Highly accelerated real-time cardiac cine MRI using k-t SPARSE-SENSE

Affiliations

Highly accelerated real-time cardiac cine MRI using k-t SPARSE-SENSE

Li Feng et al. Magn Reson Med. 2013 Jul.

Abstract

For patients with impaired breath-hold capacity and/or arrhythmias, real-time cine MRI may be more clinically useful than breath-hold cine MRI. However, commercially available real-time cine MRI methods using parallel imaging typically yield relatively poor spatio-temporal resolution due to their low image acquisition speed.
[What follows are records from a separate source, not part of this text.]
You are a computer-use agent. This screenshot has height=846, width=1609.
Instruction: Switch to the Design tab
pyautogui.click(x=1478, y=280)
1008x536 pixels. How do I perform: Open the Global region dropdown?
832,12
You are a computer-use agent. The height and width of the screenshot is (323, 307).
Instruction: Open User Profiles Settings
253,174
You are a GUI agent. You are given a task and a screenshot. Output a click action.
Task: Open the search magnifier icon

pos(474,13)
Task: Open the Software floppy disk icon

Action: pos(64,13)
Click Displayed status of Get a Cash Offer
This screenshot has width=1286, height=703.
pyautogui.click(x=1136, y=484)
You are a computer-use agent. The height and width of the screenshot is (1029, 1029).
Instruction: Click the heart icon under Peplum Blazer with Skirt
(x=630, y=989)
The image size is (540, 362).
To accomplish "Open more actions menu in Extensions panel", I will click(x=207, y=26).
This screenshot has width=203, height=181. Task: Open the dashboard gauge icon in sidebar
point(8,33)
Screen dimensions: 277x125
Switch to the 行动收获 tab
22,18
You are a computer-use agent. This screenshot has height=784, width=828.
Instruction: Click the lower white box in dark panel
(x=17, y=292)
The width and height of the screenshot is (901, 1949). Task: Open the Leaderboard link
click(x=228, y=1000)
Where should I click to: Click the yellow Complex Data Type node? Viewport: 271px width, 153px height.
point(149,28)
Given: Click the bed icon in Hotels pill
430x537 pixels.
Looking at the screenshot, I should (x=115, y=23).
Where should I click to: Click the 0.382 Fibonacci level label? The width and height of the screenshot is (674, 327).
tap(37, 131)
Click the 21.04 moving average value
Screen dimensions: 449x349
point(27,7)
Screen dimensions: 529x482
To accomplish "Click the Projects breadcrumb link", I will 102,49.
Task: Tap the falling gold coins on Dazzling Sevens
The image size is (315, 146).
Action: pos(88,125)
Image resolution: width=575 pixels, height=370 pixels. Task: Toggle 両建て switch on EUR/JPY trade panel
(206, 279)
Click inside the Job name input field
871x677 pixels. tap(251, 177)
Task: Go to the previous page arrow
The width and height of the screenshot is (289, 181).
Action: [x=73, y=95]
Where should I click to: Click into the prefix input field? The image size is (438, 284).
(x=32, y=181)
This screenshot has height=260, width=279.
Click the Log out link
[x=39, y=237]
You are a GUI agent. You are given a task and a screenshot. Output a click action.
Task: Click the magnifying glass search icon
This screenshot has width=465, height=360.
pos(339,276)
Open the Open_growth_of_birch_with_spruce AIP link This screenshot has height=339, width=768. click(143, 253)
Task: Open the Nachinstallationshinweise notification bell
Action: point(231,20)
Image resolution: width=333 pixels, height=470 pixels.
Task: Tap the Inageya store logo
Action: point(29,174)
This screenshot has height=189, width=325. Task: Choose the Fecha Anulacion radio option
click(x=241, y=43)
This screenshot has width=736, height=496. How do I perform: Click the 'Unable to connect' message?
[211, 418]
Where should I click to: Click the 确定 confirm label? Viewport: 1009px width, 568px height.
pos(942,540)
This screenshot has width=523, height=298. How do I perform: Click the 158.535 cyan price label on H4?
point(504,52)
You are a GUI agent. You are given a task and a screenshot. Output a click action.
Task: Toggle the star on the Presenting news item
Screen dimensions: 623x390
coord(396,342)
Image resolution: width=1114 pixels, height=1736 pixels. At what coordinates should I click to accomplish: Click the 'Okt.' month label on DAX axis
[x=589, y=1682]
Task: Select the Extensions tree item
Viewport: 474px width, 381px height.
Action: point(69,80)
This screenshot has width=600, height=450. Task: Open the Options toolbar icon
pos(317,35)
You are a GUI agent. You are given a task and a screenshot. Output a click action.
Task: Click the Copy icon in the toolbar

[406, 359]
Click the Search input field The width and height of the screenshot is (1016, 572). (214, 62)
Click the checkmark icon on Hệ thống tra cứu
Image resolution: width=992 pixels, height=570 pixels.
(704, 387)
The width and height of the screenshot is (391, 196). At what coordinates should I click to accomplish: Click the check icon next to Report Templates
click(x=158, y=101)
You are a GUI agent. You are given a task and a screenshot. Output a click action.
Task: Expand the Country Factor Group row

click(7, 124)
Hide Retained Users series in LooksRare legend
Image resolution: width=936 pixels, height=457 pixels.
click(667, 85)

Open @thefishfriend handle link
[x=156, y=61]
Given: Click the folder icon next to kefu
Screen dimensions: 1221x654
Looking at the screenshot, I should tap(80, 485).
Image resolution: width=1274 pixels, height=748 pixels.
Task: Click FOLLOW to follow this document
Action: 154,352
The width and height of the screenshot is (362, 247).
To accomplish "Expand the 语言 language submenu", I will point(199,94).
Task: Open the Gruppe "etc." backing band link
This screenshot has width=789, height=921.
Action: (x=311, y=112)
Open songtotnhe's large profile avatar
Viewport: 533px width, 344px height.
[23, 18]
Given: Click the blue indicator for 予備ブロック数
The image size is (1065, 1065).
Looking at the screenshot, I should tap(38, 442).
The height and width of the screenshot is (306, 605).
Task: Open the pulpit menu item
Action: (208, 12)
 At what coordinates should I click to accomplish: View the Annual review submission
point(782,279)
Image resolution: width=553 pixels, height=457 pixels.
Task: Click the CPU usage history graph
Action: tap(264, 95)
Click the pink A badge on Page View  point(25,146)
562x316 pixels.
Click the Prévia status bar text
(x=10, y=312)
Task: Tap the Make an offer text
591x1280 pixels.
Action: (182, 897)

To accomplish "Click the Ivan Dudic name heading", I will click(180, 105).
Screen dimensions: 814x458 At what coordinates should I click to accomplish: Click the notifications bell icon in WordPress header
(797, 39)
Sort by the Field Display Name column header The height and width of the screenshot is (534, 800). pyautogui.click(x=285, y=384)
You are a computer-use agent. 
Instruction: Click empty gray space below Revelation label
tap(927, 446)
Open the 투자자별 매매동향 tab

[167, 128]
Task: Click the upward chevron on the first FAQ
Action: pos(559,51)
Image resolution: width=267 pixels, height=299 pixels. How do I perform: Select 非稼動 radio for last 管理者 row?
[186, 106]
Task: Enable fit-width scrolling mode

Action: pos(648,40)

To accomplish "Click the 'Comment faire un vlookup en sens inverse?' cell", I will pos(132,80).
We sought to achieve relatively high spatial resolution (∼2.5 × 2.5 mm(2)) and temporal resolution (∼40 ms), to produce high-quality real-time cine MR images that could be applied clinically for wall motion assessment and measurement of left ventricular function. In this work, we present an eightfold accelerated real-time cardiac cine MRI pulse sequence using a combination of compressed sensing and parallel imaging (k-t SPARSE-SENSE). Compared with reference, breath-hold cine MRI, our eightfold accelerated real-time cine MRI produced significantly worse qualitative grades (1-5 scale), but its image quality and temporal fidelity scores were above 3.0 (adequate) and artifacts and noise scores were below 3.0 (moderate), suggesting that acceptable diagnostic image quality can be achieved. Additionally, both eightfold accelerated real-time cine and breath-hold cine MRI yielded comparable left ventricular function measurements, with coefficient of variation <10% for left ventricular volumes. Our proposed eightfold accelerated real-time cine MRI with k-t SPARSE-SENSE is a promising modality for rapid imaging of myocardial function.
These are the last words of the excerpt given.